There are a lot of forces at work but mostly chemical, both covalent and
ionic.

Mechanical is also important as glue might penetrate when it is liquid.

The mechanical properties of the glue are also important particularly
when bonding materials with considerably different mechanical properties.

Not a simple subject and I worked in the area in R&D for several years.

On 9/17/2017 3:21 PM, Mad Roger wrote:
What is the chemical force that makes common household glues work

Very few are solvents such as the pipe-fitting "glues" which actually melt
(weld) the plastic together.

Most are some kind of "bonding", where some glues are strong themselves,
like Elmers Glue but while others are extremely weak in and of themelves,
like Cyanacrylate crazy glue - but what kind of bonding is glue?

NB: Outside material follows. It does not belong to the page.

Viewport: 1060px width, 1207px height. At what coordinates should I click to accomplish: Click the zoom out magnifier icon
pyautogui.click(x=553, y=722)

Looking at the Shoe Goo MSDS, it's toluene based but that's all I can get
out of the MSDS. The toluene is the solvent which seems to vaporize,
leaving the "glue" behind mechanically wedged into all the molecular
crevices. http://www.bild.me/bild.php?file=6713513goop02.jpg

I know about covalent and ionic bonding and the nuclear strong and weak
forces, but common household glue doesn't seem to be any of those forces.

Common household glues seem to be some kind of strange "mechanical"
molecular cantilevered arm that "solidifies" and somehow mechanically holds
things together.

Do any chemists out there know what "force" is what holds most common glues
to their substrates?

I call it the "velcro force" because it's none of the common forces.
But what is it really?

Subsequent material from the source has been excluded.